The governor of the Bank of England has dismissed the prospect of an imminent financial crisis, describing last week’s dumping of European bank shares as investors “testing out” lenders and insisting the world is not “at all in the place” it was before the 2008 crash.

Appearing before the cross-party Treasury select committee on Tuesday, Andrew Bailey said officials were being “very vigilant” about market conditions.

He added that officials were considering tightening rules following Credit Suisse’s implosion and that of Silicon Valley Bank, which he described as “the fastest passage from health to death since Barings” — a reference to the British merchant bank that in 1995.

But the BoE governor insisted the UK banking sector remained “very strong”, arguing that the issues that afflicted both SVB and Credit Suisse were idiosyncratic ones that should not imperil the wider global financial system.

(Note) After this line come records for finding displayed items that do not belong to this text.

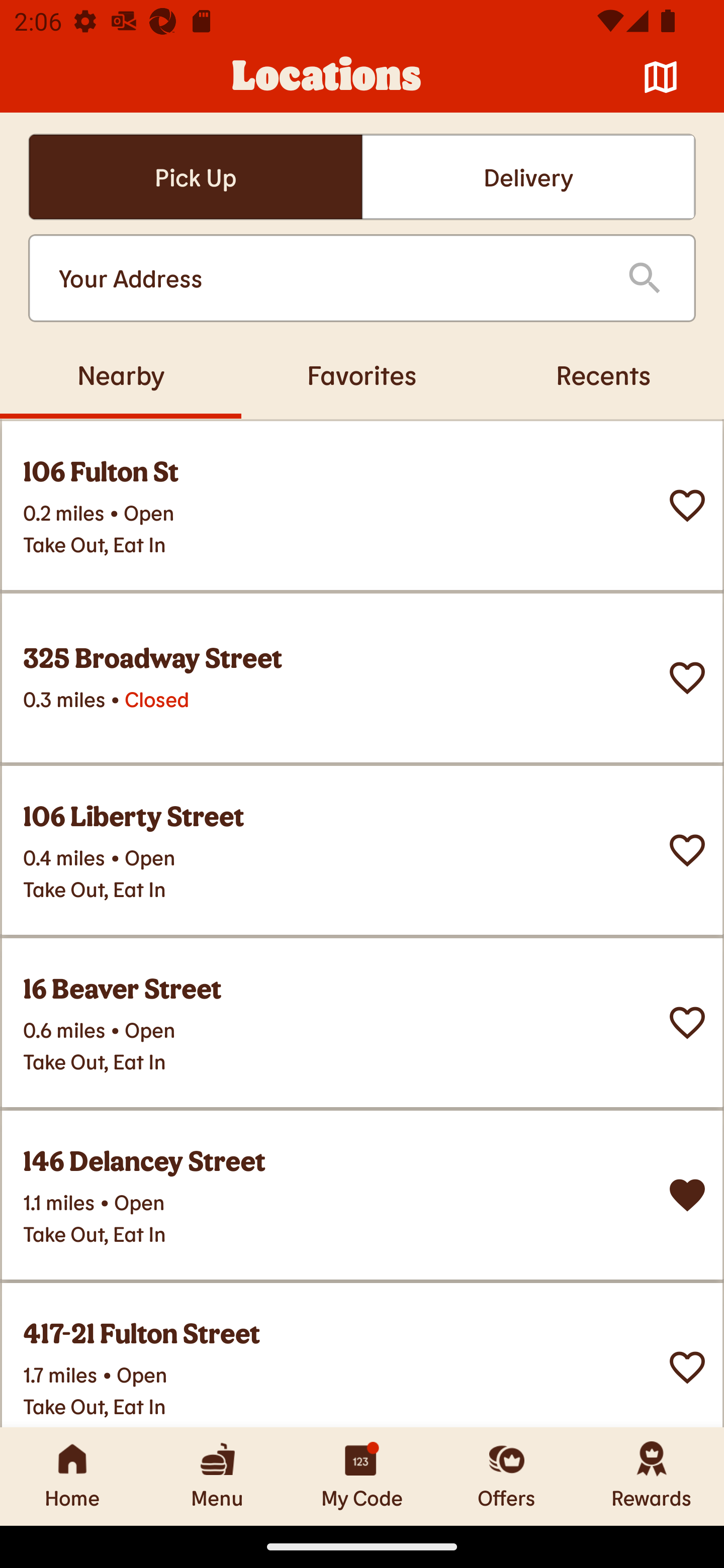
Map 󰦂 (660, 77)
Locations (326, 77)
Pick UpSelected Pick UpSelected Pick Up (195, 176)
Delivery Delivery Delivery (528, 176)
Your Address (327, 277)
Nearby (120, 374)
Favorites (361, 374)
Recents (603, 374)
Set this restaurant as a favorite  (687, 505)
Set this restaurant as a favorite  (687, 677)
Set this restaurant as a favorite  (687, 850)
Set this restaurant as a favorite  (687, 1022)
Remove from Favorites?  (687, 1195)
Set this restaurant as a favorite  (687, 1367)
Home (72, 1475)
Menu (216, 1475)
My Code (361, 1475)
Offers (506, 1475)
Rewards (651, 1475)
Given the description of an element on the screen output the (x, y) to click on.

“What we saw at the tail-end of last week . . . I think there are moves in markets to test out firms,” Bailey said, referring to a wave of selling that erased 8.5 per cent of Deutsche Bank’s market cap on Friday and wiped 3.8 per cent off the wider Europe’s Stoxx 600 banks index.

The sentiment was echoed by Dave Ramsden, a deputy BoE governor, who said things had become “calmer” in the aftermath of UBS’s shotgun marriage with Credit Suisse.

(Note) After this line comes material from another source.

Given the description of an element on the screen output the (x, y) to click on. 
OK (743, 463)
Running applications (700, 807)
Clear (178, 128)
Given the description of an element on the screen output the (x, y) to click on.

At the same hearing, Sam Woods, head of the BoE’s supervisory arm, joined international calls for a tightening of liquidity rules designed to make sure banks have enough cash to meet likely requests from depositors.

A run on deposits was a key factor in the demise of both SVB and Credit Suisse, and their supervisors ultimately deemed both banks unviable because they were judged to be days away from not being able to meet depositors’ requests. Credit Suisse was already governed by global rules designed to ensure banks have enough liquidity to cover 30 days of high outflows.

“I think there’s going to be a question for all of us . . . as to whether those outflow rates are quite right,” Woods said, arguing the case for “recalibrating” the metric, known as the liquidity coverage ratio.

Woods also said there was a “legitimate question” about whether the BoE should shift the threshold at which it forces banks to be classed as subsidiaries rather than branches. Subsidiaries, as SVB UK was, must hold their own financial resources and are more tightly supervised than branches.

Under the Prudential Regulation Authority’s current approach, branches typically have less than £100mn of retail and small company deposits covered by the UK compensation scheme, and fewer than 5,000 retail and small business customers.

The officials also warned against any widening of an exemption to ringfencing rules, which HSBC won during its takeover of SVB’s UK business.

Ringfencing rules, unique to the UK and which the government wants to review, force the separation of retail lending and banks’ riskier trading businesses.

HSBC was allowed to put the entirety of SVB’s UK operation in HSBC’s ringfenced entity, even though SVB UK carries out some markets activities.

Woods said: “What you wouldn’t want to do is start with a very small hole in the ringfence and you turn around and suddenly there’s a massive one.”